El
funeral de D. Malaquías
Dedicado
a mi amigo Horacio Montañés
Hoy
hace ya cinco años que enterramos a
D. Malaquías, y todavía no he
olvidado lo que me tocó vivir y que
si alguien pone en duda lo que vi
puede preguntar a los que fueron
testigos, al igual que yo,
pero no creo que ninguno esté
dispuesto a contar lo que allí pasó.
D.
Malaquías aún no había cumplido los
sesenta cuando murió y de esos
llevaba casi treinta
siendo nuestro párroco y todos
ellos estuve yo con él de sacristán.
Pero a pesar de compartir tantas horas
juntos, he de reconocer que nunca se
acaba de conocer a las personas y que
a veces te salen por donde menos te lo
esperas, pero que tampoco soy yo quien
para juzgar a nadie,
que de D. Malaquías guardo un
grato recuerdo, que siempre fue bueno
conmigo y se desvivía por ayudar a
cuantos podía.
El
buen hombre se fue plácidamente, como
había vivido, se le paró el corazón
y lo encontró el monaguillo, sereno y
tranquilo, como si durmiera,
tendido en el suelo de la
sacristía.
Por
el velaorio pasó todo el pueblo.

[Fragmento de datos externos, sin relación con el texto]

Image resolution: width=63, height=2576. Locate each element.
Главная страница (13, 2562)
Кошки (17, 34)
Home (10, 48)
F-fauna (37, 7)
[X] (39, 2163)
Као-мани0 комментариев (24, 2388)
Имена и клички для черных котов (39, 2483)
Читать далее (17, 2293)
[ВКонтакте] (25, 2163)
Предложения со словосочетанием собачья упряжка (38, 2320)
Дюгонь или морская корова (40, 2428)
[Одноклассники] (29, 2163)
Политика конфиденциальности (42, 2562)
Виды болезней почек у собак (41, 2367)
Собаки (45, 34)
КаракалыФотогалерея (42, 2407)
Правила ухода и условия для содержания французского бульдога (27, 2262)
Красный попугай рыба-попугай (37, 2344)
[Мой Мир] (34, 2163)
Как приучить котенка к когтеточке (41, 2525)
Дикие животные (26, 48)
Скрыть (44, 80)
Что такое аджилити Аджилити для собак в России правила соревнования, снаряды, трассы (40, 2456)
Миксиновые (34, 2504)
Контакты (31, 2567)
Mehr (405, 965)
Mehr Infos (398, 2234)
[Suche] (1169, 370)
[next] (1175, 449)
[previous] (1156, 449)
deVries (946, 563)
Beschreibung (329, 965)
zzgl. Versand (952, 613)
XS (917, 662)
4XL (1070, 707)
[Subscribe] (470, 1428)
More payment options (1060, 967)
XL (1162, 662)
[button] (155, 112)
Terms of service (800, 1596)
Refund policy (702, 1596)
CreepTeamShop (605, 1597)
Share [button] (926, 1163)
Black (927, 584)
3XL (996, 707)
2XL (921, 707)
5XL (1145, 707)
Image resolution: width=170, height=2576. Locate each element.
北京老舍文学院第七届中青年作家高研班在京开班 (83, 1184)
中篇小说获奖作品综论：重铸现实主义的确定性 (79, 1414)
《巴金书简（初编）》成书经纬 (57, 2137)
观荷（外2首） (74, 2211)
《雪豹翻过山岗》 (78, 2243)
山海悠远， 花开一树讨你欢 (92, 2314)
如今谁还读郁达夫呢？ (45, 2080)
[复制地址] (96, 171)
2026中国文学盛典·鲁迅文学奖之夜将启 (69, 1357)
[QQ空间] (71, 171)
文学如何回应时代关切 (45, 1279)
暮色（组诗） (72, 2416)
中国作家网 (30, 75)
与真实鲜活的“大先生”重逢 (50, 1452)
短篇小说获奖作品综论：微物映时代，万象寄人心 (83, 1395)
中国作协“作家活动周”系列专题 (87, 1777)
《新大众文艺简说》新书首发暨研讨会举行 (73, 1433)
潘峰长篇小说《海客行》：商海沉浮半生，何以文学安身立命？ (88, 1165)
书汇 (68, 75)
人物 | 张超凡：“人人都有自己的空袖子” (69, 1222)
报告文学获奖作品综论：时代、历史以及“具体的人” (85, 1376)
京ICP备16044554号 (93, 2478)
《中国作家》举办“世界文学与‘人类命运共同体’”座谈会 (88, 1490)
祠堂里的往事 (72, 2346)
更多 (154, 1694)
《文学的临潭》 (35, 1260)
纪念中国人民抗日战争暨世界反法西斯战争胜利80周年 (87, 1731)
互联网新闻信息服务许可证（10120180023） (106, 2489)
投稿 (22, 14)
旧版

A
punto estábamos de cerrar la caja,
cuando apareció la señorita Montse,
la maestra, que recorrió el pasillo
central del templo sin mirar a nadie,
despacito, como si nada le
importara, con la mirada fija en el féretro
que estaba a los pies del altar.
Subió
parsimoniosamente los cuatro escalones
que separan el presbiterio del resto
de la iglesia y entonces me di cuenta
que traía
el semblante desencajado y
parecía como si hubiera llorado
mucho, apretaba contra su pecho algo
que al principio no fui capaz de
reconocer.
La
señorita Montse se acercó al ataúd,
acarició levemente el rostro helado
del difunto y entonces me di cuenta de
lo llevaba entre las manos y cualquier
cosa hubiese imaginado que fuera,
menos lo que vi.
En mi vida hubiera sospechado que
aquellas sandalias tan livianas, con
un tacón tan alto y tan afilado como
un punzón, con apenas unas tiritas de
charol negro como toda compostura,
pudieran haber sido calzadas por la señorita
Montse, a la que yo conocía desde que
era cría, y ni siquiera en su mocedad
la vi pisar con un tacón de más de
dos dedos de alto. Pero de ella eran y
bien usadas que estaban, con la suela
gastada de pisar el suelo.
Lo
cierto es que aunque se me pueda tomar
por loco, yo estoy bien seguro de lo
que vi y es que cuando la señorita
Montse le puso las sandalias entre las
manos inertes, aquel hombre, con la
faz grave y solemne, que llevaba muerto y bien muerto casi dos días enteros,
sonrió.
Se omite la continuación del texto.